Just make sure these are undocumented, i.e., it's subject to be changed 
in the future version of Mathematica.

- Jaebum

On 7/26/10 5:36 AM, Patrick Scheibe wrote:
> Hi,
>
> this is far away from being *clean*: Take a potential and calculate the
> gradient. Combine DensityPlot and ContourPlot (or
> LineIntegralConvolution with vectorlength coloring if you like) on the
> potential. If it's an artificial student-example use an easy potential
> which you solve explicitely in one variable. So you can choose your
> points on the wanted level and use VectorPlot to visualize the vectors
> only on the curve.
>
> For the tails of the arrows I have no better idea then replacing:
>
> <<  VectorAnalysis`
> pot = x^2 + x y - Sin[y^2]
> f = -Most@Grad[pot, Cartesian[x, y, z]]
>
> dp = Show[{DensityPlot[pot, {x, -3, 3}, {y, -3, 3},
>      ColorFunction ->  "TemperatureMap"],
>     ContourPlot[pot == 0.2, {x, -3, 3}, {y, -3, 3},
>      ContourStyle ->  {Thick, Black}]}];
>
> ys = Table[y, {y, -4, 4, 6/40.}];
> sol = Solve[pot == 2/10, x];
> pts = Flatten[Table[{x, y} /. sol, {y, ys}], 1];
>
> vp = VectorPlot[f, {x, -3, 3}, {y, -3, 3}, VectorPoints ->  pts,
>     VectorScale ->  0.25, VectorStyle ->  {Black, Arrowheads[0.02]}] /.

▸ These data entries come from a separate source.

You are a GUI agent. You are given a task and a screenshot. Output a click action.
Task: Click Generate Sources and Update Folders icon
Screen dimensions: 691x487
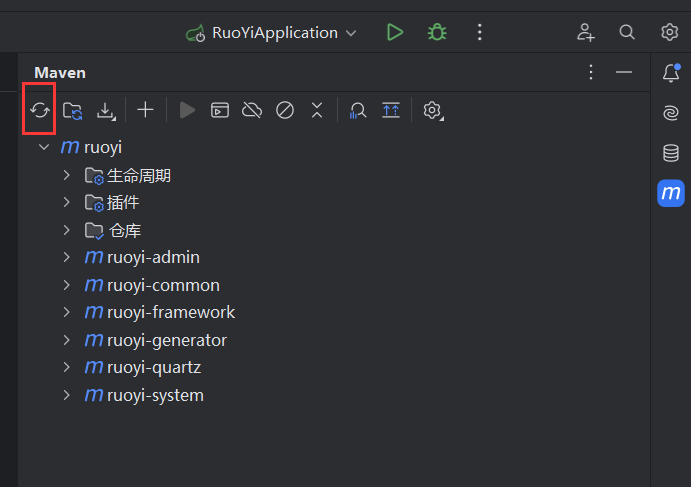[x=72, y=110]
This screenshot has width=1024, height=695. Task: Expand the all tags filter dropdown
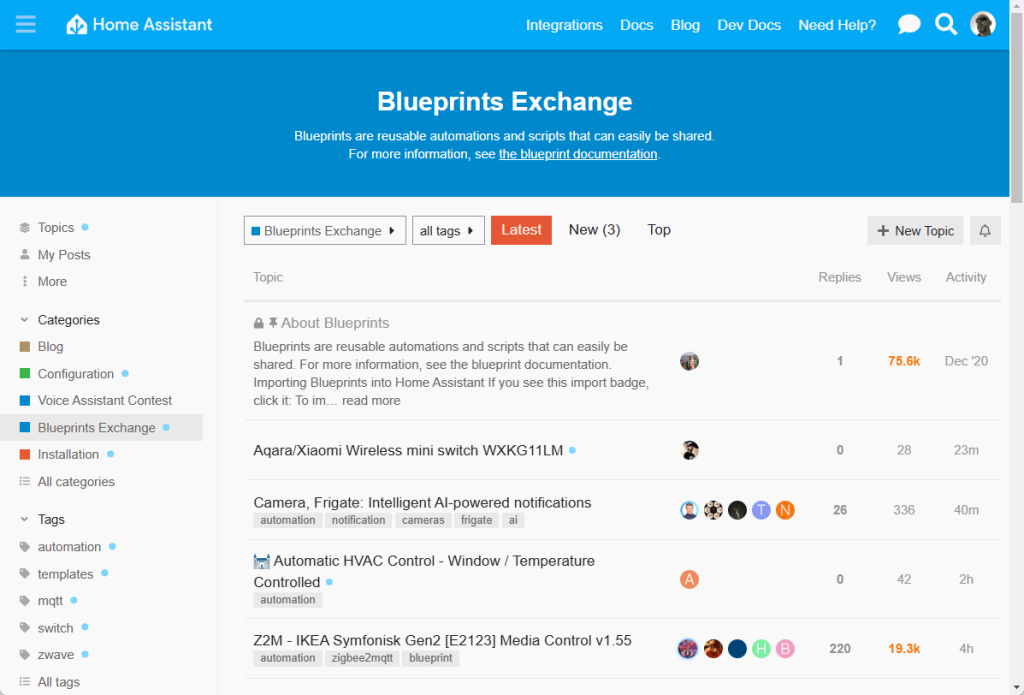[448, 231]
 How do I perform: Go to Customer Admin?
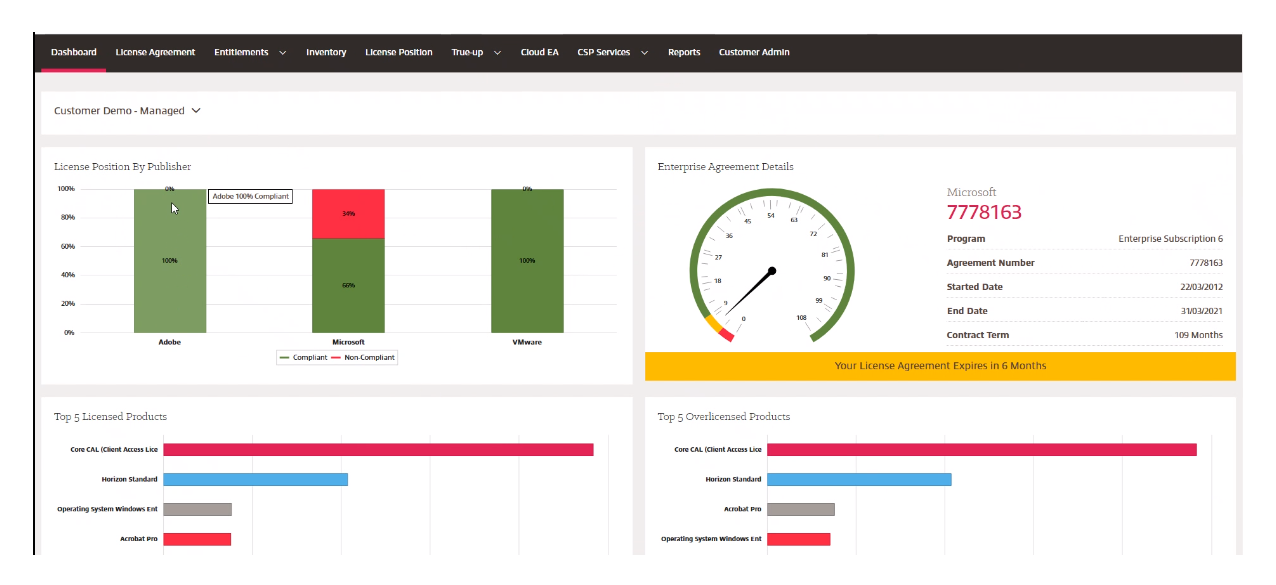[x=754, y=52]
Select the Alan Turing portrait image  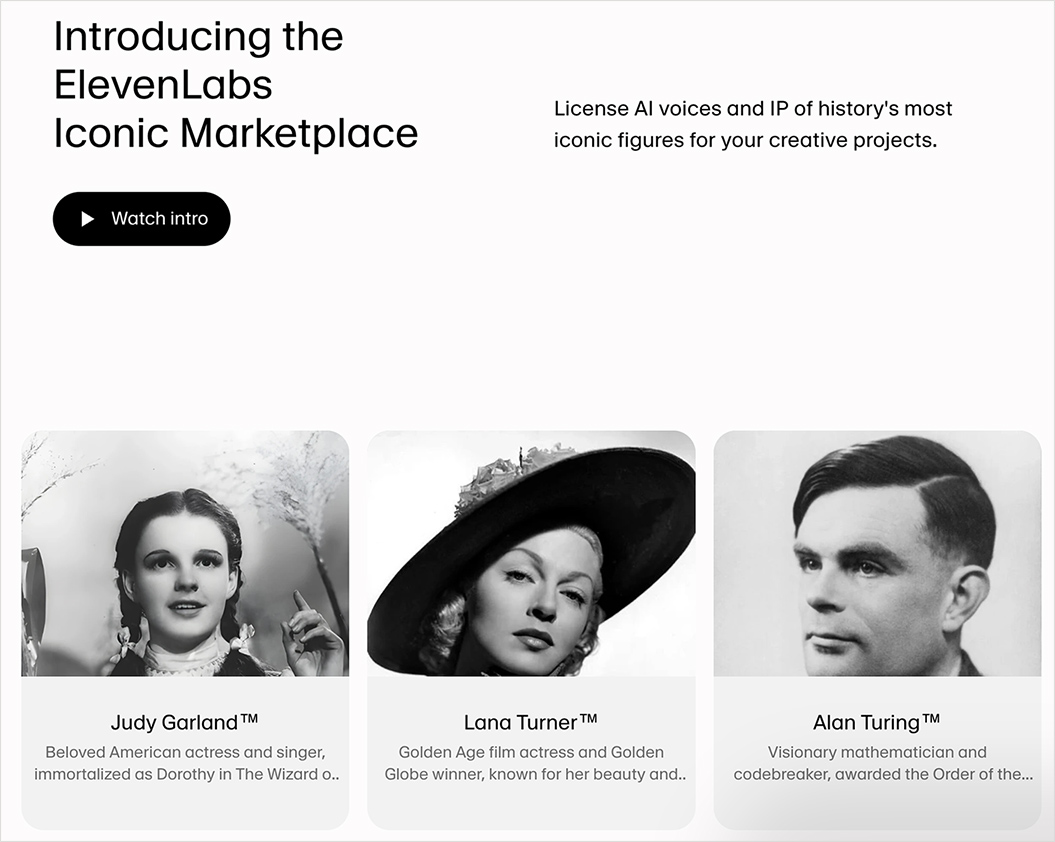[876, 552]
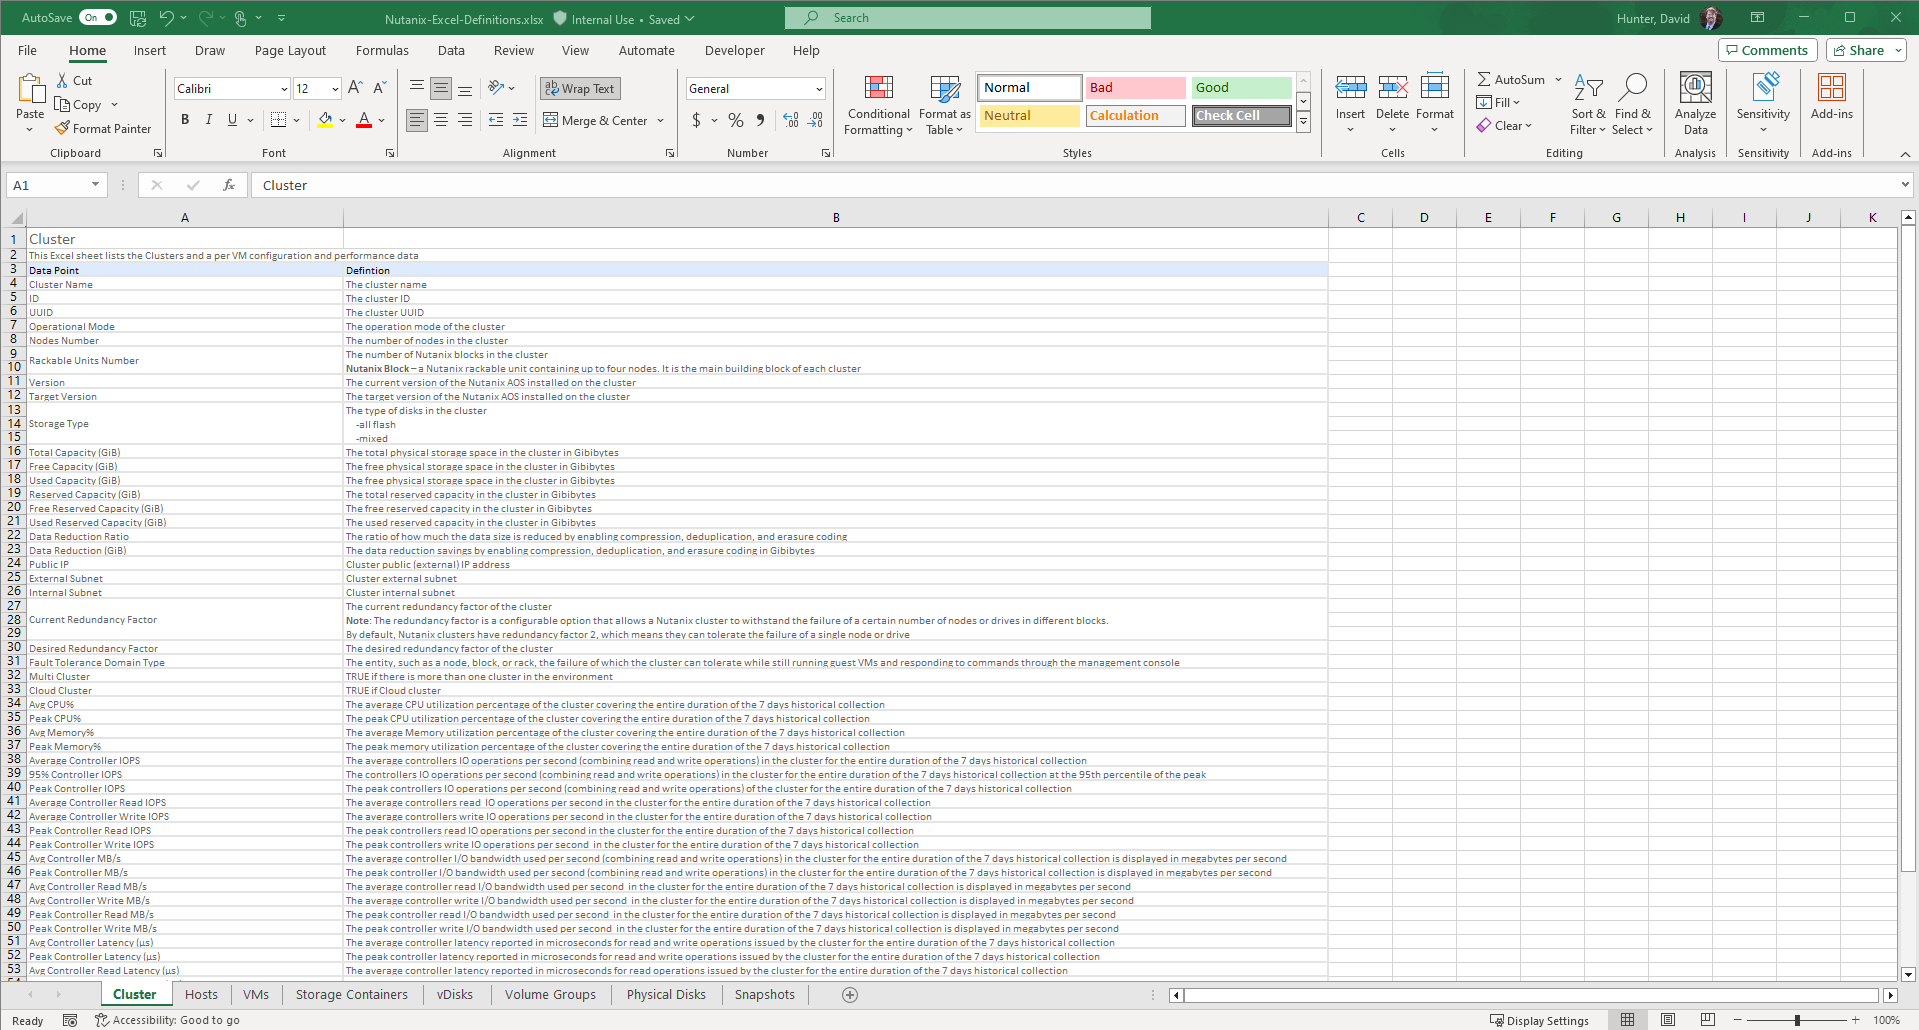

>    Arrow[{p1_, p2_}] :>  Arrow[{p1 + (p2 - p1)/2, p2}];
>
> Show[{dp, vp}]
>
> Hope this gives you a starting point.
>
> Cheers
> Patrick
>
> On Sun, 2010-07-25 at 01:57 -0400, J Davis wrote:
>> Looking at this example in the documentation...
>>
>> points = {{-1, -1}, {-1, 1}, {1, -1}, {1, 1}}; VectorPlot[{-1 - x^2 +
>>     y, 1 + x - y^2}, {x, -2, 2}, {y, -2, 2}, VectorPoints ->  points,
>>   VectorScale ->  .25,
>>   Epilog ->  {Red, PointSize[Medium], Point[points]}]
>>
>> I would prefer for the *tail* of the vector to be situated at "points"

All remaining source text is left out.